_What you will do_: Write out every line of the listing below without changing anything, and leave out the pictures.

(Saved entries)
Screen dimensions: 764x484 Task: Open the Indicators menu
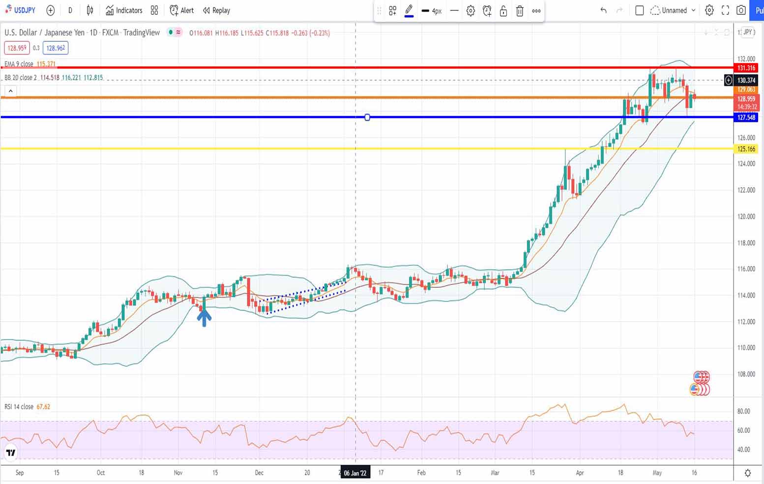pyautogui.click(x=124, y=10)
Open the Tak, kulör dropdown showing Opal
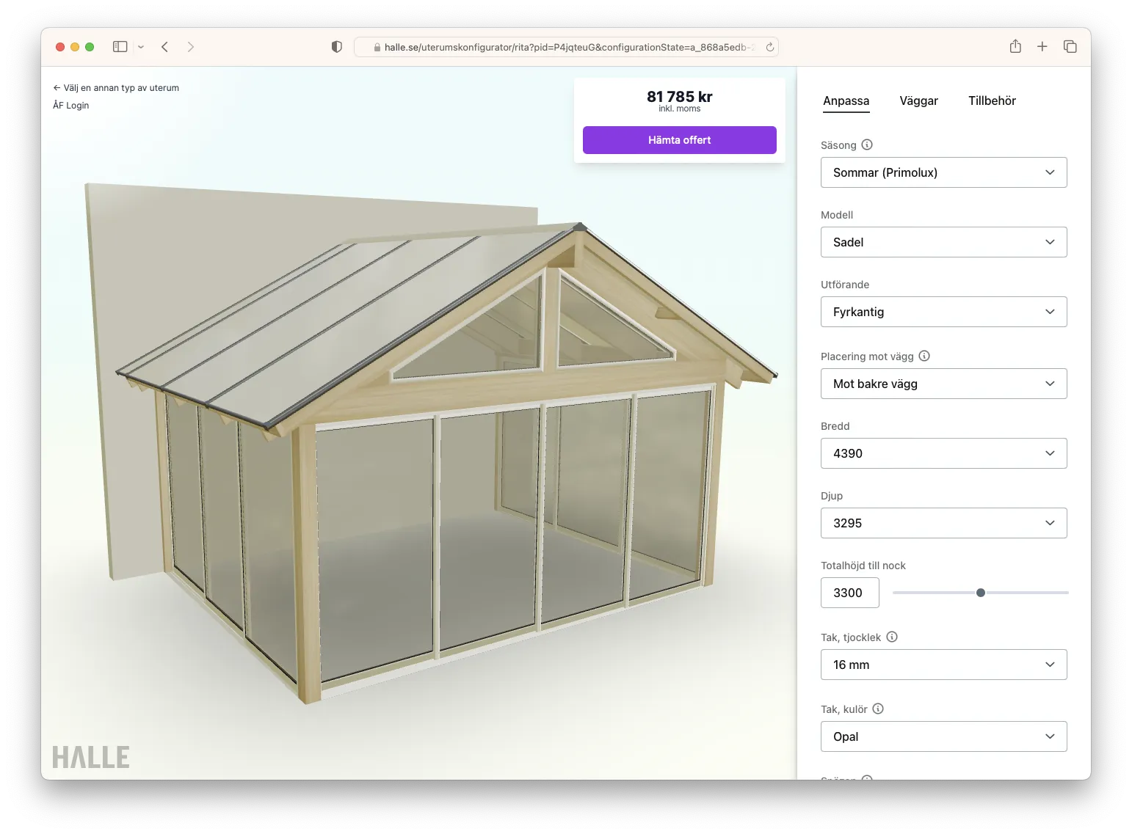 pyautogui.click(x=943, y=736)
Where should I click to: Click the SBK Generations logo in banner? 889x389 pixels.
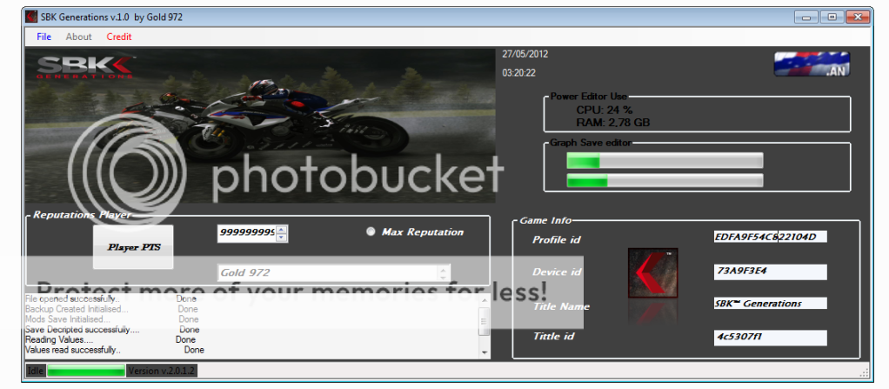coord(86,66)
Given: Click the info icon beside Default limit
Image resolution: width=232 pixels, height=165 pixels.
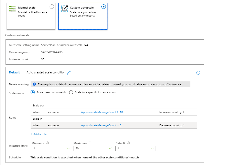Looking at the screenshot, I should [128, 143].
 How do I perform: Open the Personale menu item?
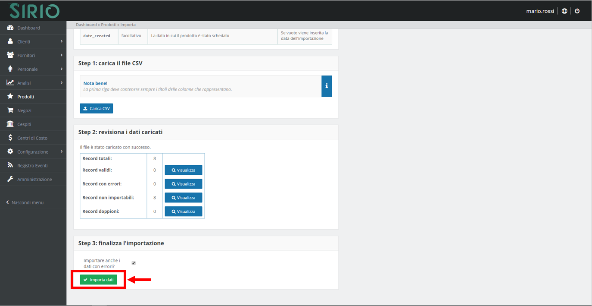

_Response to the exercise_:
Screen dimensions: 764x484 Task: Open the Indicators menu
pyautogui.click(x=124, y=10)
Open the Tak, kulör dropdown showing Opal
 pyautogui.click(x=943, y=736)
Where should I click to: Click the SBK Generations logo in banner? 889x389 pixels.
coord(86,66)
Given: Click the info icon beside Default limit
Image resolution: width=232 pixels, height=165 pixels.
Looking at the screenshot, I should [128, 143].
 How do I perform: Open the Personale menu item?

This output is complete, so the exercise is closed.